Si trattava di dimostrare che il nostro movimento è transnazionale e che intende appropriarsi qui e ora delle istituzioni dell’ordine neoliberista. Non per distruggerle, ma metterle al servizio della maggioranza dei cittadini a Bruxelles, a Berlino, ad Atene e a Parigi. Ovunque.

Ora immaginate, al contrario, come si sarebbero sentiti se avessi tenuto il seguente discorso: «L’Unione non è riformabile e deve essere sciolta. Noi greci dobbiamo ripiegare sul nostro Stato-nazione e cercare di costruire il socialismo nel nostro paese. Spetta a voi fare lo stesso qui in Germania. Poi, quando avremo vinto, le nostre delegazioni si incontreranno per discutere la collaborazione tra i nostri nuovi Stati sovrani progressisti.» Senza ombra di dubbio, i nostri compagni tedeschi avrebbero perso ogni slancio e sarebbero tornati a casa demoralizzati alla prospettiva di affrontare l’establishment tedesco come tedeschi e non come membri di un movimento transnazionale.

Se la mia analisi è corretta, poco importa che l’Unione sia riformabile o meno. Ciò che conta è presentare proposte concrete su quello che intendiamo fare delle istituzioni europee.

Non proposte stravaganti o utopiche, ma descrizioni dettagliate delle iniziative che attueremo in settimana, il mese successivo e nel corso dell’anno, nel quadro delle normative vigenti e con gli strumenti esistenti.

Per esempio, come ridefiniremo il ruolo del cosiddetto Meccanismo europeo di stabilità (Mes), come riorienteremo la politica di «allentamento quantitativo» (quantitative easing) della Bce, come finanzieremo, immediatamente e senza introdurre nuove tasse, la transizione ecologica o una campagna di lotta alla povertà.

Perché proporre un programma così dettagliato? Per mostrare agli elettori che esistono delle soluzioni, anche all’interno delle regole stabilite per servire gli interessi del 1 % che sta meglio.

Naturalmente, nessuno – men che meno noi – si aspetta che le istituzioni dell’Unione accettino favorevolmente le nostre proposte. Quello che vogliamo è che gli elettori vedano cosa si potrebbe fare al posto di ciò che viene fatto, così che possano smascherare la classe dirigente senza orientarsi verso la destra xenofoba.

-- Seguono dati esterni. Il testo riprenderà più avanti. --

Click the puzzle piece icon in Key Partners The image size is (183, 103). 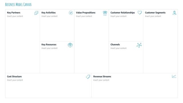tap(36, 13)
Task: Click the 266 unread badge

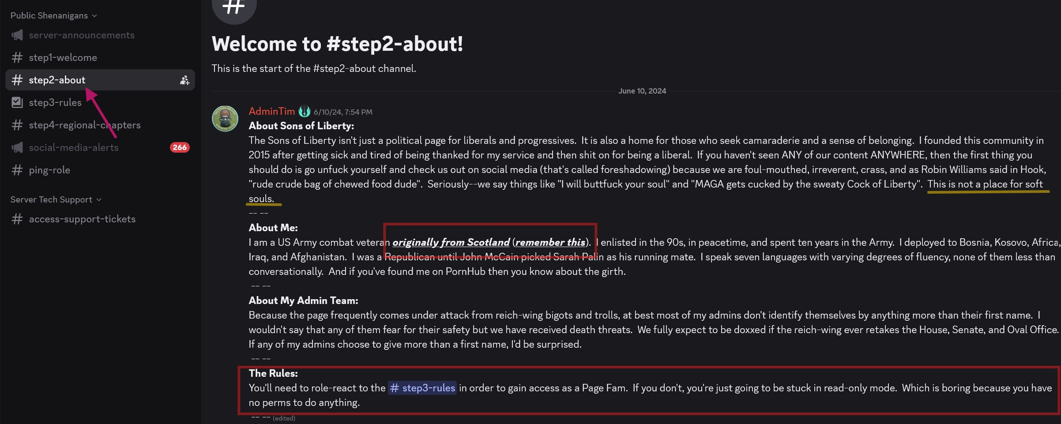Action: (x=180, y=147)
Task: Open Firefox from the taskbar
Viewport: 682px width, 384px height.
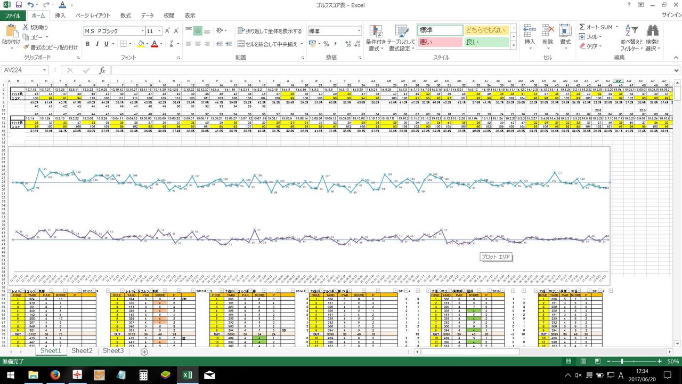Action: [x=55, y=374]
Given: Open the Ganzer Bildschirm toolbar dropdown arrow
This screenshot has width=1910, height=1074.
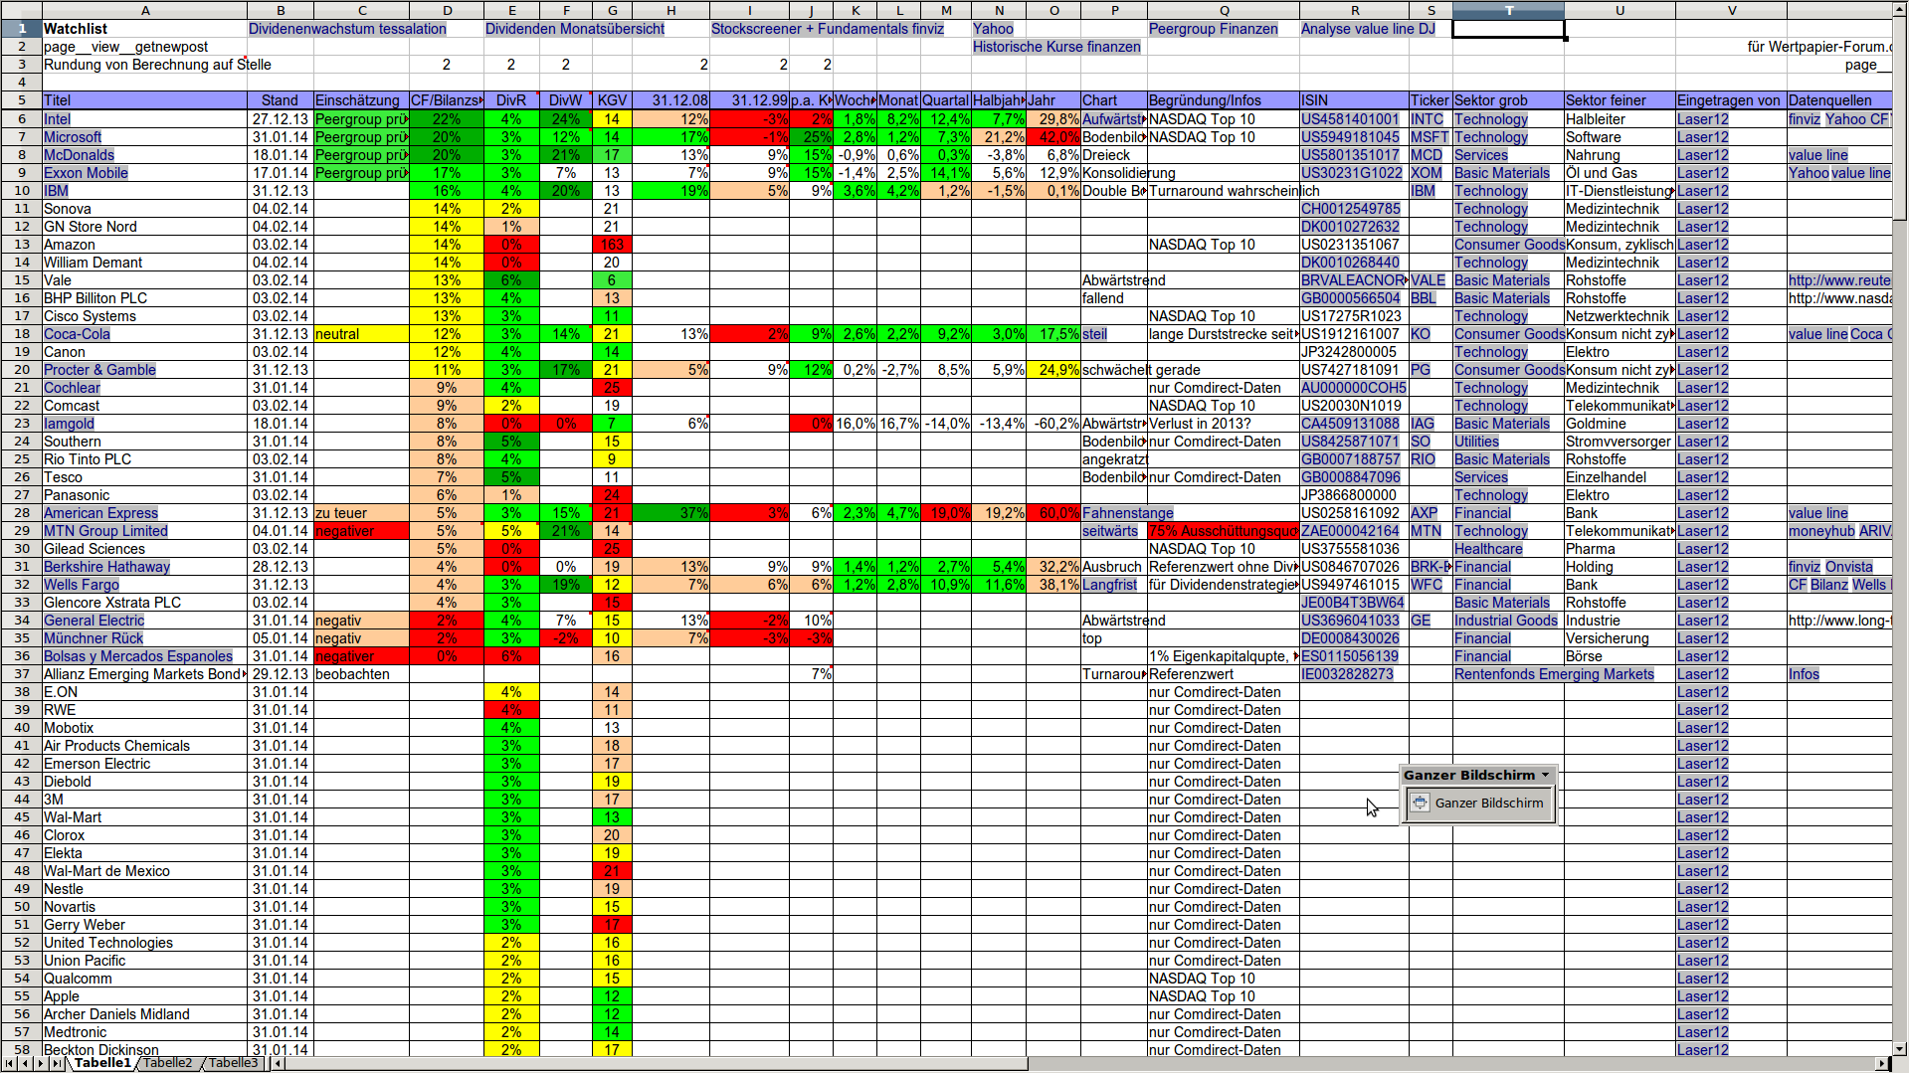Looking at the screenshot, I should click(1545, 776).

Questo è l’unico modo, per la sinistra, di superare i suoi limiti attuali e di costruire un’ampia coalizione progressista.

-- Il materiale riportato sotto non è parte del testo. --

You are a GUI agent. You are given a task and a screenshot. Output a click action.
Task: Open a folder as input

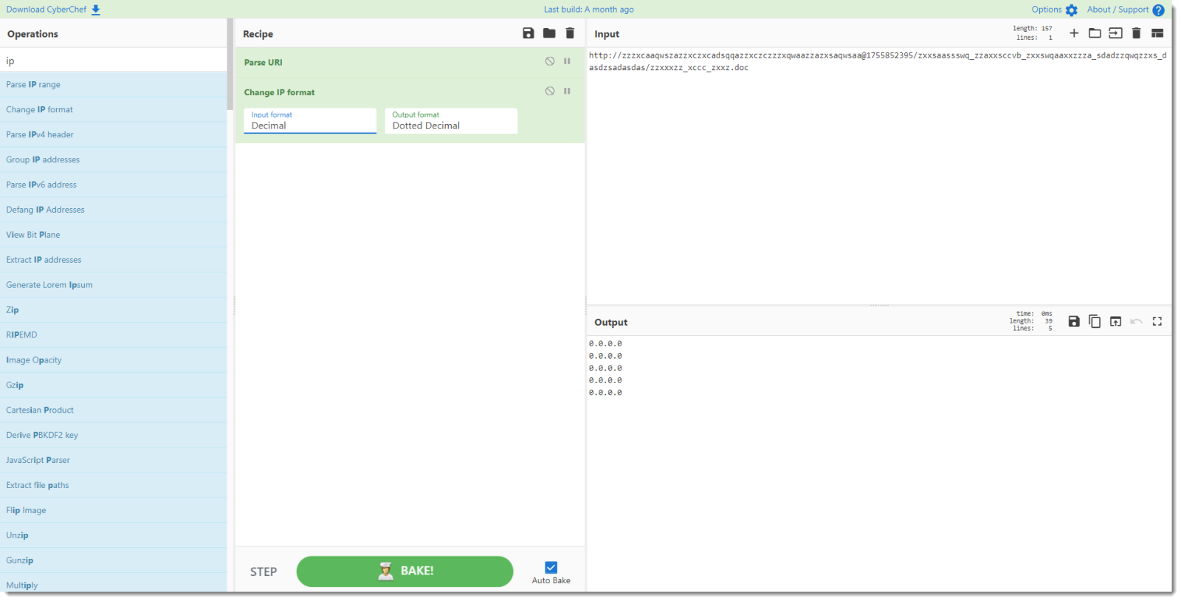[x=1095, y=33]
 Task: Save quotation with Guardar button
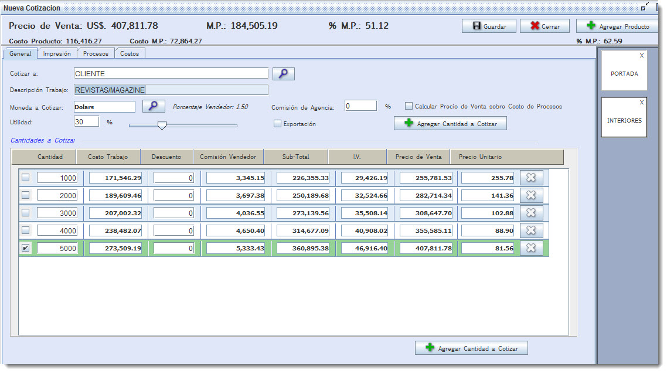pyautogui.click(x=489, y=26)
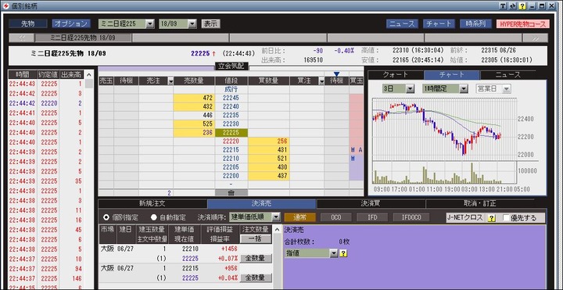Image resolution: width=563 pixels, height=290 pixels.
Task: Click the yellow help icon next to 指値
Action: pyautogui.click(x=343, y=254)
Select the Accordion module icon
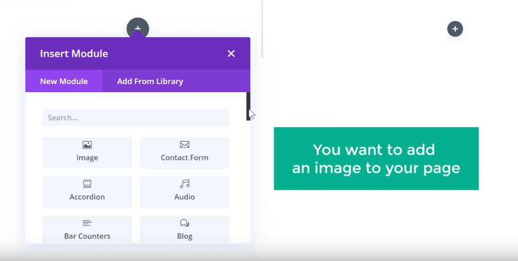This screenshot has height=261, width=518. click(87, 184)
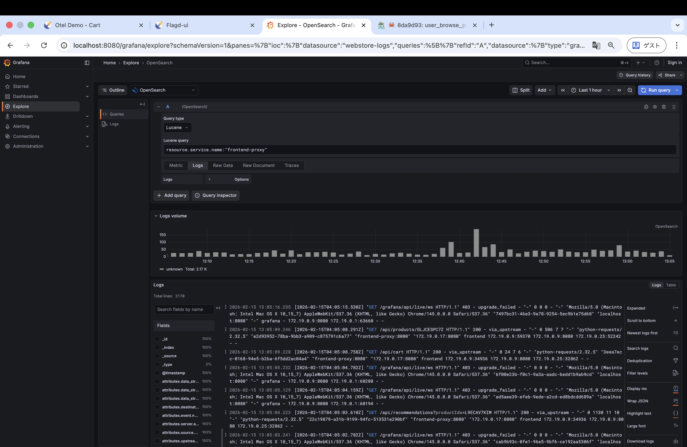Check the @timestamp field checkbox

157,373
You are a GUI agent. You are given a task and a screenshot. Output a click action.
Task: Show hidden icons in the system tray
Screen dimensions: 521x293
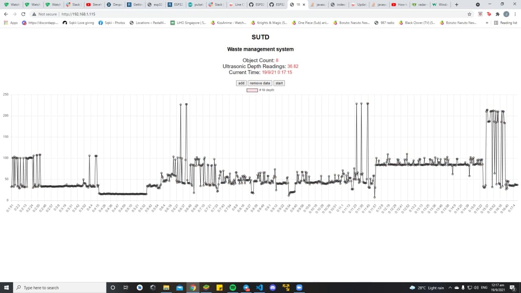[x=450, y=287]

Il «New Deal per l’Europa» ha esattamente questo obiettivo: dimostrare che la vita della maggioranza dei cittadini può essere migliorata a brevissimo termine nel quadro delle regole e delle istituzioni esistenti; delineare i contorni della trasformazione di queste istituzioni, mettendo in atto un processo costituente che, nel lungo periodo, porterà a un’Assemblea europea democratica chiamata a sostituire i trattati esistenti.

Infine, bisognerà far vedere come i meccanismi che metteremmo in atto fin dal primo giorno potrebbero aiutarci a raccogliere i pezzi se, nonostante i nostri sforzi, l’Unione dovesse disintegrarsi.

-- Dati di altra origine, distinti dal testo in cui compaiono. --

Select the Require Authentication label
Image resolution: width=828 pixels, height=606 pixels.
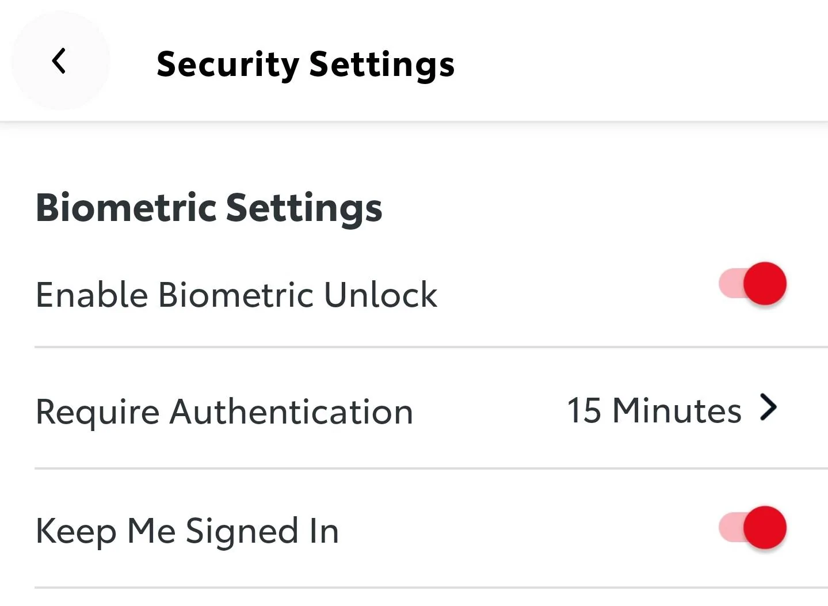point(224,412)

Sono in molti a parlare dell’importanza della transizione ecologica. Ma nessuno dice da dove verrà il denaro né chi stabilirà come usarlo. La nostra risposta è chiara: tra il 2019 e il 2023, l’Europa ha bisogno di investire 2.000 miliardi di euro in tecnologie verdi, energia verde, ecc. Noi proponiamo che la Bei emetta per quattro anni un volume di bond supplementari pari a 500 miliardi di euro.

Allo stesso tempo, la Bce dovrà annunciare che, se il loro valore crollasse, li riacquisterebbe sul mercato secondario dei titoli obbligazionari. Tenuto conto di questo annuncio e della sovrabbondanza di risparmi in tutto il mondo, la Bce non dovrà sborsare neanche un euro, poiché tutti i suoi titoli saranno immediatamente sottoscritti.

Sul modello dell’Organizzazione per la cooperazione economica europea (Oece) – antenata dell’Organizzazione per la cooperazione e lo sviluppo economico (Ocse) – creata nel 1948 per distribuire gli stanziamenti del piano Marshall, una nuova Agenzia europea per la transizione ecologica canalizzerà questi fondi verso progetti verdi su tutto il continente.

Va osservato che questa proposta non richiede alcuna nuova tassa, si appoggia su titoli obbligazionari europei già esistente (ad esempio i bond della Bei) ed è del tutto legale in base alle norme vigenti. Lo stesso vale per altre proposte del nostro «New Deal» relative alle misure da attuare immediatamente.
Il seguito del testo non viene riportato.